The top-notch gaffer job laid by Guy, #1 Volunteer Worker Bee of the Aurora Picture Show. Notice the precise parallel of the cables running across the brickwork, then up the side of the performance ring, held spot on by three perfect tape strips. Once inside the ring, the cables turn to spaghetti.



Last visit to the EAI library in NYC, I had the good folks there pull a respectably long list of material for my viewing mission, most memorable were the episodes from Shana Moulton's 'Whispering Pines' series. Her live performance, 'Cynthia's Moment,' at black box theater Diverseworks, expanded the strangely unique digital kitch of that single channel work into the present moment.


And finally, 'Putting the Balls Away' is a meticulously executed tennis match by Tara Mateik in which s/he reenacts parts of the infamous Billy Jean King vs. Bobby Riggs match to the original audio of the sports broadcast coverage of the 1973 Houston game. Mateik's smart and impressively implemented performance brings into play contemporary aspects of gender struggle.


An awesome and much appreciated showcase of contemporary moving image practice curated by Nick Hallett and Andrea Grover-- I can't wait until next year's Media Archeology installment!

Sunday, April 06, 2008

3 final things worth mentioning about the A2F2

1. Uneven Programming

For the first time, the festival folks programmed the competition work into themed shows. The screenings that worked the best incorporated a good variety of genres. For example, "The Orbits Inside" screening that our piece was in (Pandora's Bike by Potter-Belmar Labs) included a short animation, a longer documentary as well as a couple of non-traditional documentaries, an abstract experimental, a found footage remix poem, and an experimental family portrait.

"Cracking the Space/Time Continuum," on the other hand, contained a lot of excellent, hardcore experimental work that explored various perceptual phenomena. It was just too much, though, and the work suffered from being next to so many other intense and abstract visuals.


2. Technology Ups & Downs

I think its fair to say that the technological glitch dates back to the beginning of technology.
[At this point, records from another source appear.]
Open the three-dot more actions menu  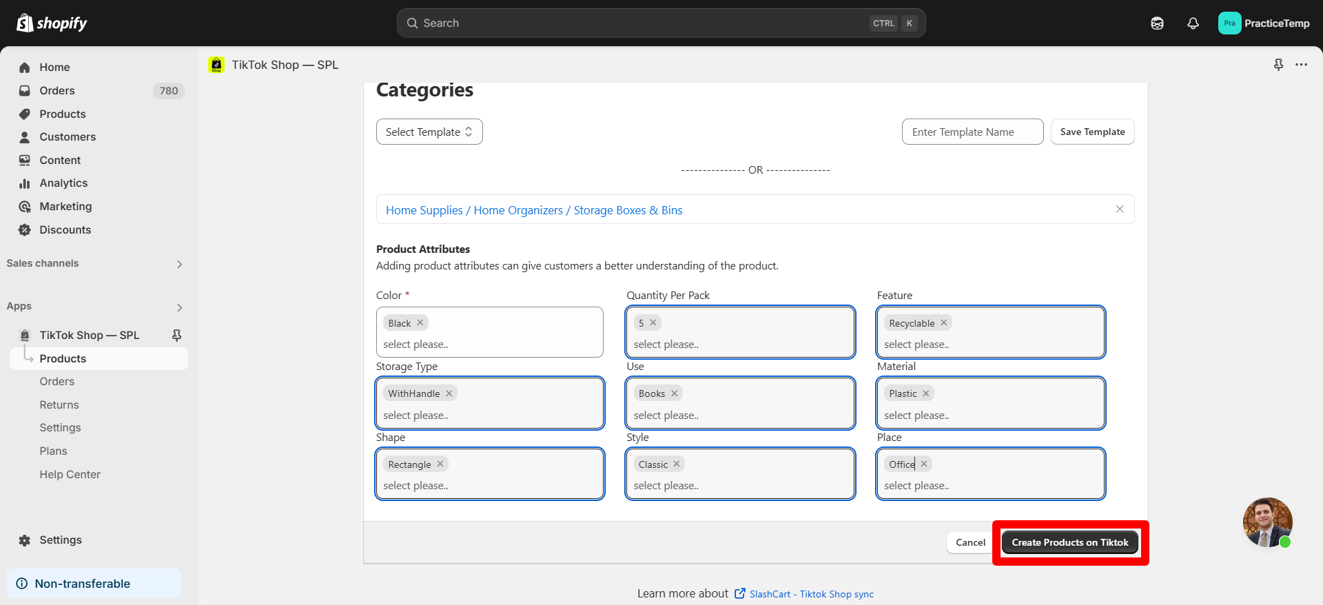tap(1301, 65)
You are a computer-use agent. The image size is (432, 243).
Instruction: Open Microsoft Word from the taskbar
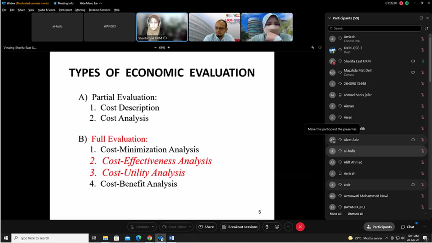171,238
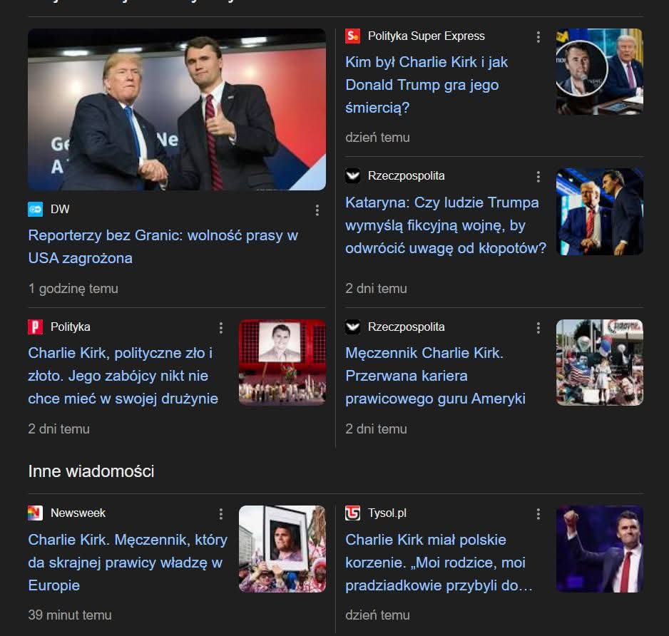Click the Newsweek source favicon

pyautogui.click(x=36, y=513)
Up until about 2002, the technical difficulties suffered by the A2F2 included things like:
- films breaking
- films being tails-out (backwards)
- films getting stuck in the gate and melting
- projector bulbs burning out
- a projector falling through the projection window (this really did happen)

Call me a nerd, but I just had to check out the gear in the projector booth when I heard that Tom Bray was set up to run the videos as digital files off a hard drive this year!

Tom Bray in the screening room booth.
An identical system was in place in the main theater booth as well.


I got the tour, along with a few of Tom's colleagues from University of Michigan's Duderstat Center/Digital Media Commons. As usual, things coming out of U of M are at the technological cutting edge-- I did not realize this until I came to San Antonio. According to Tom, he was not able in his research to find any other festival working in this manner... yet!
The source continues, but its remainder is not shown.